- Given task -
Rewrite every line of the entries below, switching "checkbox" to "toggle" and leaving everything else unchanged. Omit the pictures from your answer.

----------

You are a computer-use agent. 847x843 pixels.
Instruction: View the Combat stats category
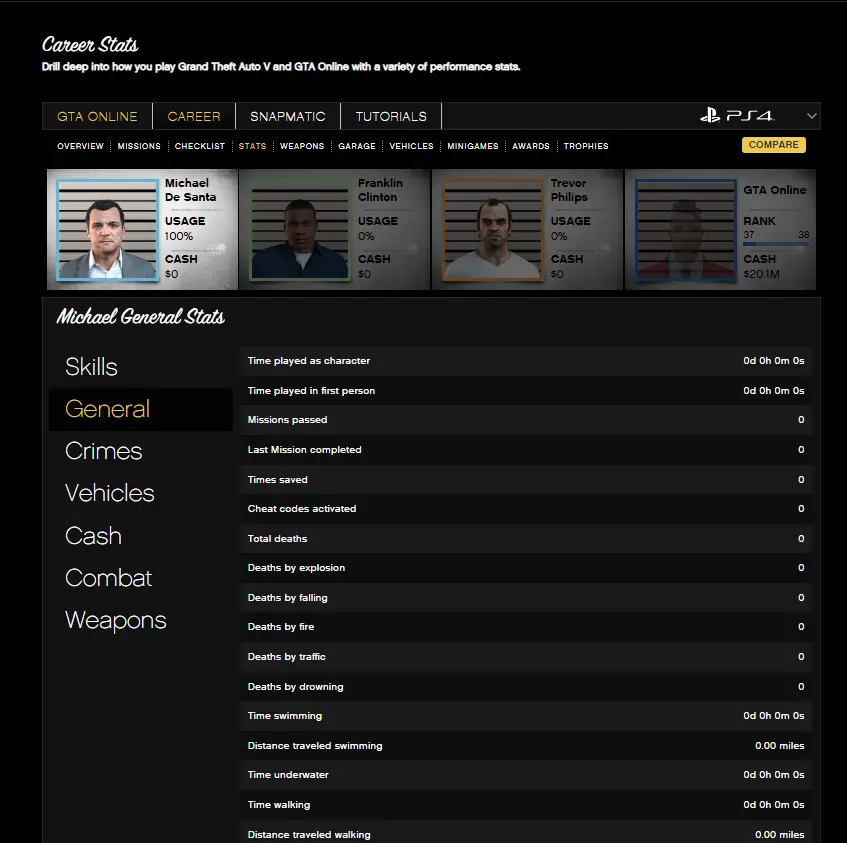109,578
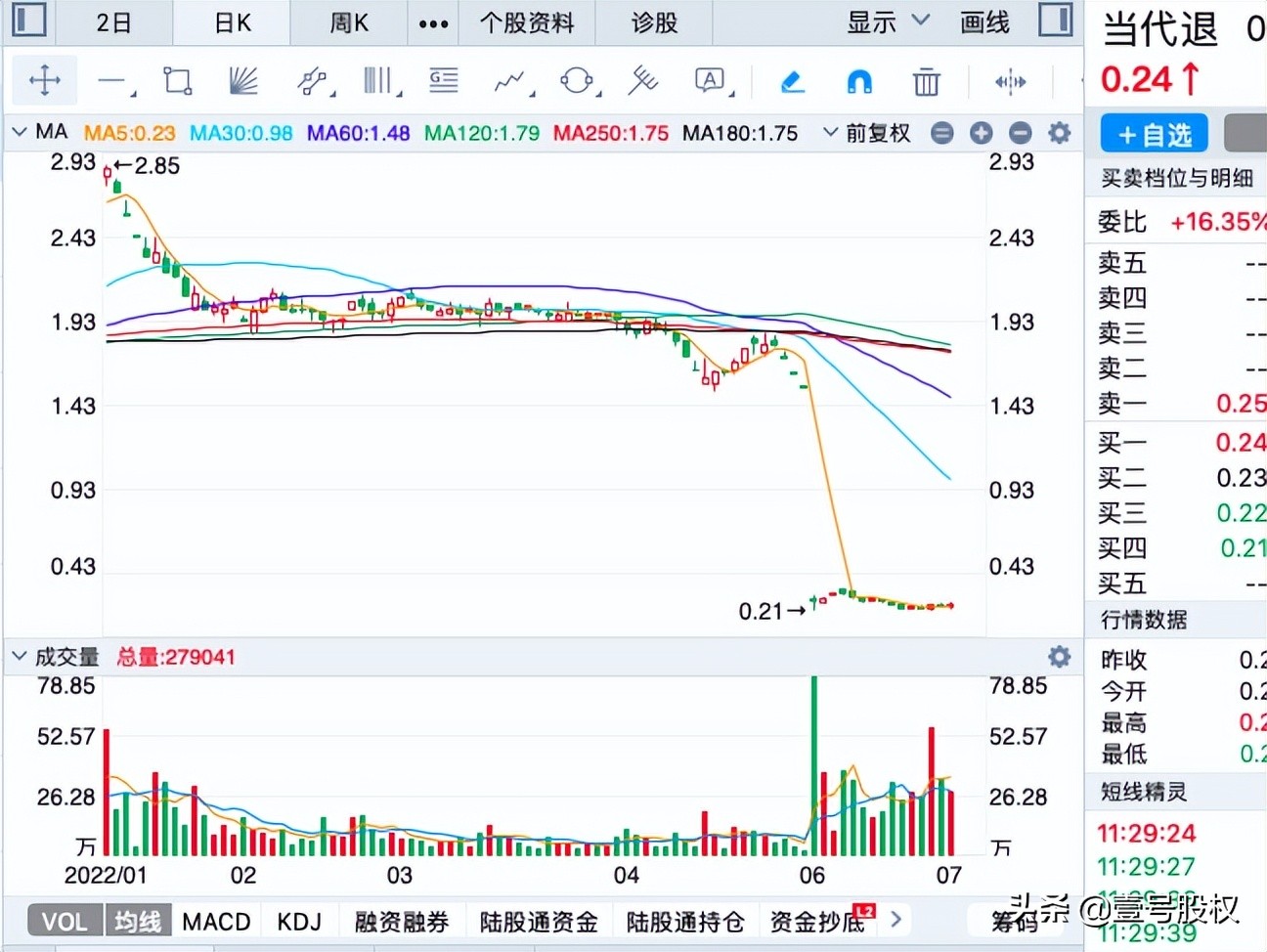Screen dimensions: 1267x952
Task: Choose the horizontal line drawing tool
Action: tap(112, 81)
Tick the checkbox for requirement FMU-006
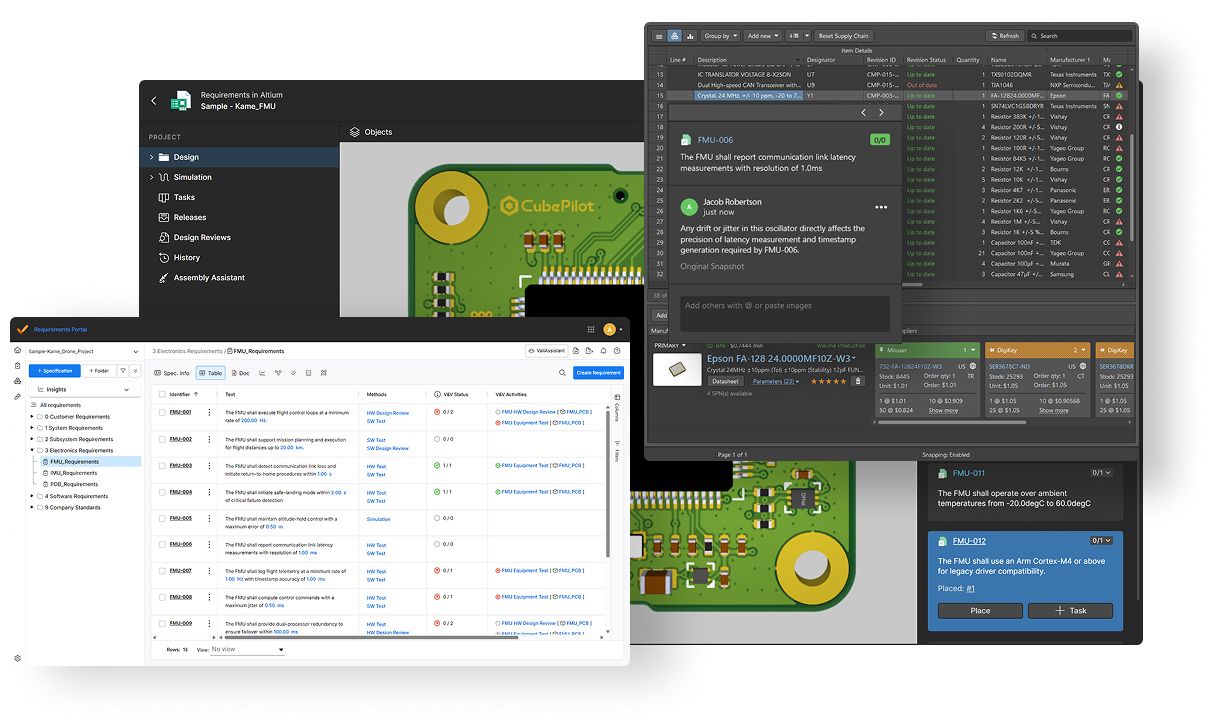The height and width of the screenshot is (726, 1209). click(161, 544)
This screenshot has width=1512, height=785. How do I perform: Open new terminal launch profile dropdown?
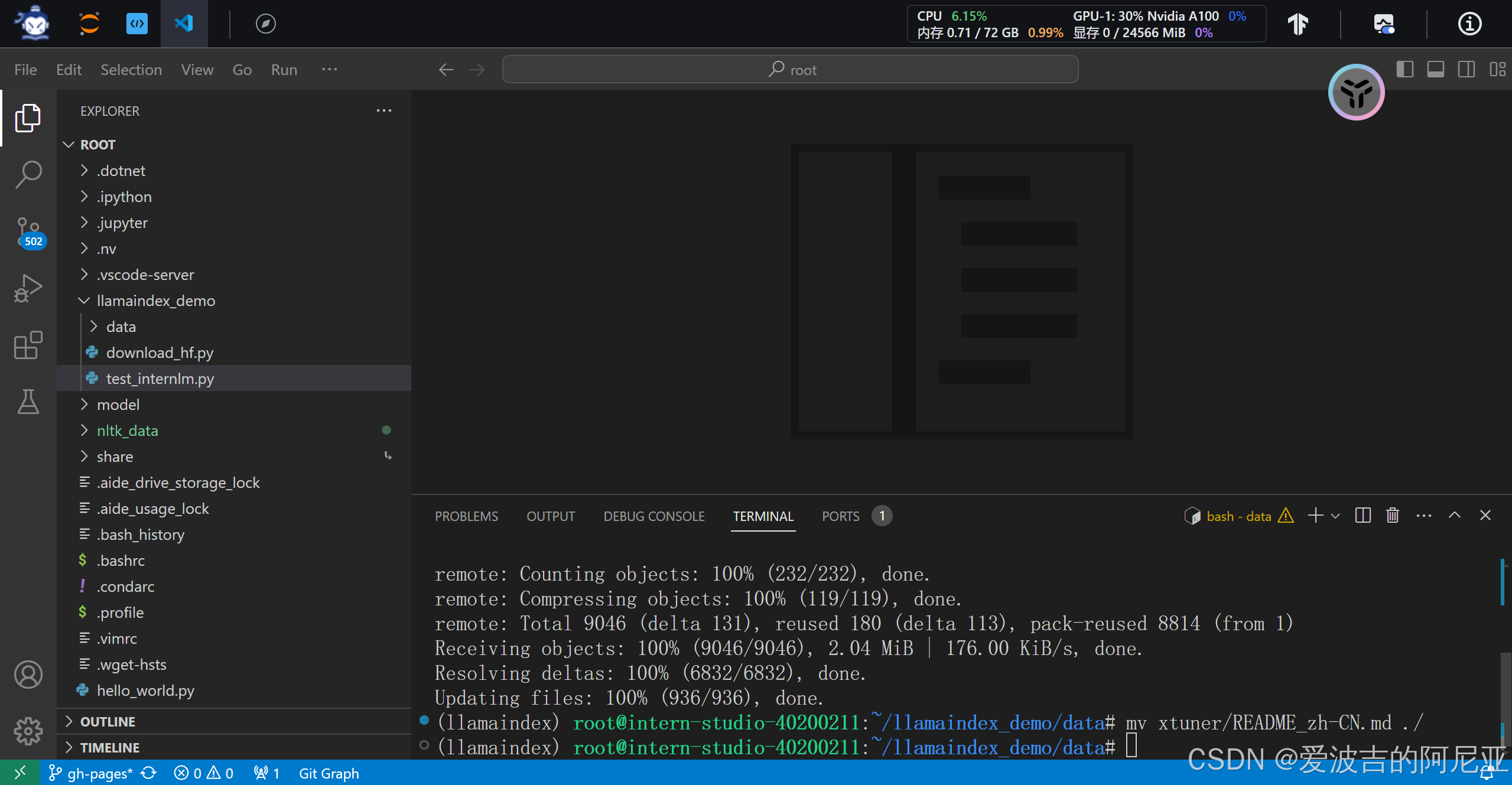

----------

- Complete answer -
You are a computer-use agent. 847x843 pixels.
Instruction: View the Combat stats category
109,578
Screen dimensions: 1267x952
Task: Choose the horizontal line drawing tool
Action: tap(112, 81)
Tick the toggle for requirement FMU-006
The height and width of the screenshot is (726, 1209). click(161, 544)
This screenshot has width=1512, height=785. How do I perform: Open new terminal launch profile dropdown?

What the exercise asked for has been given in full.